• _Material to process_:
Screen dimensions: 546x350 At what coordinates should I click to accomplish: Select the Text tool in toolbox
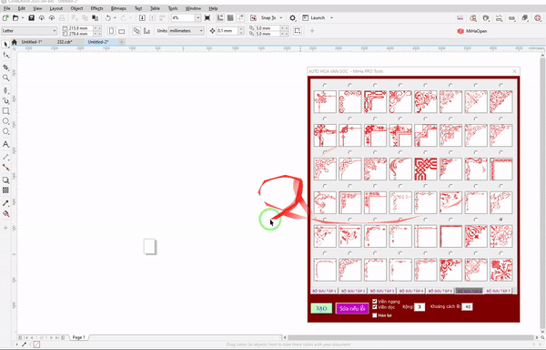pyautogui.click(x=5, y=144)
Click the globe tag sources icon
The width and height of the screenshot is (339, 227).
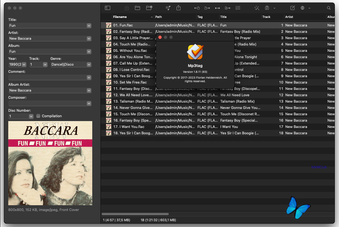[x=302, y=8]
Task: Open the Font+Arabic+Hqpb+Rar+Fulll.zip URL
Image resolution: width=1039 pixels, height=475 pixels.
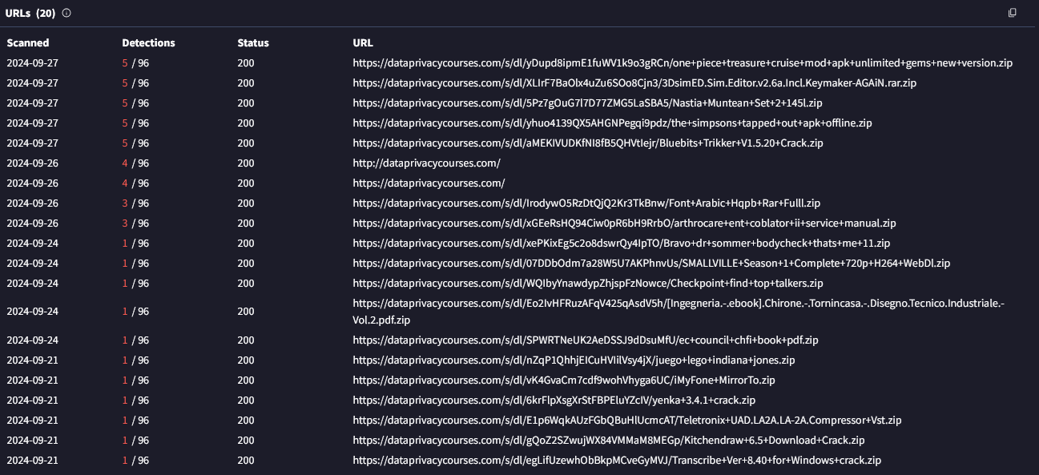Action: tap(586, 203)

• _Aim_: Rewrite all of the entries above, swapping "icon" for "button" and keeping every other character unchanged. Omit the pictures from the output.

• _Response to this exercise_:
Screen dimensions: 546x350 At what coordinates should I click to accomplish: Select the Text tool in toolbox
pyautogui.click(x=5, y=144)
Click the globe tag sources button
The width and height of the screenshot is (339, 227).
[x=302, y=8]
Task: Open the Font+Arabic+Hqpb+Rar+Fulll.zip URL
Image resolution: width=1039 pixels, height=475 pixels.
Action: tap(586, 203)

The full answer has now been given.